Commanders and leaders
- Raymond I, Count of Pallars and Ribagorza: Walī Lubb ibn Muhammad

= Raid of 904 in Pallars and Ribagorza =

The Raid of 904 (الغزو سنة ٢٩١, Al-Ġazw sana 291; in Catalan, Ràtzia de 904) was a military campaign (غزو, DIN) of the Emirate of Córdoba against the counties of Pallars and Ribagorza.

==Background==
In August 872, Bernard of Gothia was assassinated by a vassal of Bernard Plantapilosa, and Oliba II was reinstated at the head of the counties of Carcassona and Rasés, while Plantapilosa governed Toulouse and Limoges. Pallars and Ribagorza escaped his control, since the supporters of the assassinated count founded a new dynasty started by Count Raymond I of Pallars and Ribagorza.

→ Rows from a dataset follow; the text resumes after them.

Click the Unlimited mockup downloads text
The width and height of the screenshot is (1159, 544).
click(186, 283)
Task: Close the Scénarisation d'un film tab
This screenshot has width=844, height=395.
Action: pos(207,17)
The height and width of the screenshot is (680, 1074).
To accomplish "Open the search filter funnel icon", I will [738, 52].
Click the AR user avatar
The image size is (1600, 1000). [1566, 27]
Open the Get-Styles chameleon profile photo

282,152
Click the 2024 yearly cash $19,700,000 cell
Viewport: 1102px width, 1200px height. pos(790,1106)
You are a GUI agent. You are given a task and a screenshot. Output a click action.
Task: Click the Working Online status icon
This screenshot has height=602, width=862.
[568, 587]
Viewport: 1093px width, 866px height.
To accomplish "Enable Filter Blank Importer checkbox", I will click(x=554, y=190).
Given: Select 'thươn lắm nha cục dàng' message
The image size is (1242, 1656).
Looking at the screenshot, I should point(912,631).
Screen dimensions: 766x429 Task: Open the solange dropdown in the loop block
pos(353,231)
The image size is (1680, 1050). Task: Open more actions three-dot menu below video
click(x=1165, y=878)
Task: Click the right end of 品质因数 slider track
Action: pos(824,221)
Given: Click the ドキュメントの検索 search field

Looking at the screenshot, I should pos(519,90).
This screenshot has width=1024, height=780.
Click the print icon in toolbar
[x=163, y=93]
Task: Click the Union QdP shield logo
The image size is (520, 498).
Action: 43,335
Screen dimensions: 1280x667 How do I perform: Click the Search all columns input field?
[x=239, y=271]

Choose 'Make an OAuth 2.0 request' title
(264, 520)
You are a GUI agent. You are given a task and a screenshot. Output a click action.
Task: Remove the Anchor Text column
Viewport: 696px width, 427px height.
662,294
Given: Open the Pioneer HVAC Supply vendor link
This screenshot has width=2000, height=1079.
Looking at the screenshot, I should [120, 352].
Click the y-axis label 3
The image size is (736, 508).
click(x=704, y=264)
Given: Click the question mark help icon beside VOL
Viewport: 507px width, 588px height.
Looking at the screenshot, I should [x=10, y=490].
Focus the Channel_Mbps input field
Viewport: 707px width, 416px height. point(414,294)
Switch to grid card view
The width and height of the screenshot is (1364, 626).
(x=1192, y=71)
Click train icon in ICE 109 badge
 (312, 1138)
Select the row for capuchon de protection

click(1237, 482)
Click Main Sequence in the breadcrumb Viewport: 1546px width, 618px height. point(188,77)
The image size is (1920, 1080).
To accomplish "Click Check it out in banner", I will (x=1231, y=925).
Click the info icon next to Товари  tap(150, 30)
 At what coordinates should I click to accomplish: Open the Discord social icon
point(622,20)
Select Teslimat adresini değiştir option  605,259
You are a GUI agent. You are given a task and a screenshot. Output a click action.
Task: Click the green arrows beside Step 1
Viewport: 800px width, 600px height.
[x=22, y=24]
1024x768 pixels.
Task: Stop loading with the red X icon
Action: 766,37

In 897, Lubb ibn Muhammad ibn Lubb Al-Qasawi attacked the county of Barcenona, killing count Wilfred on the battlefield, on August 11 of that year. Soon after, his army seized Tutila, Tarasuna, Al-Lawa, Tulaytula and ravaged Jaiyan's countryside.

==Raid of 904==
In 904, Lubb ibn Muhammad departed from Madīnat Balagî with his army, in order to confront Raymond I of Pallars and Ribagorza; successfully seizing the castles of Sarroca de Bellera, Castissent and Mola de Baró, achieving the greatest extension of his domains. His forces ravaged and plundered the entire Pyrenean county, killing some 700 people and taking about 1,000 war captives—among them the count's own son, Isarn.

==Consequences==
In 905, his ally Fortún Garcés was deposed by Sancho I of Navarre (with the help of the count of Pallars). In 907, Lubb ibn Muhammad tried to help Fortún by attacking Pamplona, but the results of the expedition were disastrous. Soon after, Lubb fell in an ambush prepared by Sancho of Navarre, and was assassinated.

Isarn, who was held captive in Tutila, was released in 918.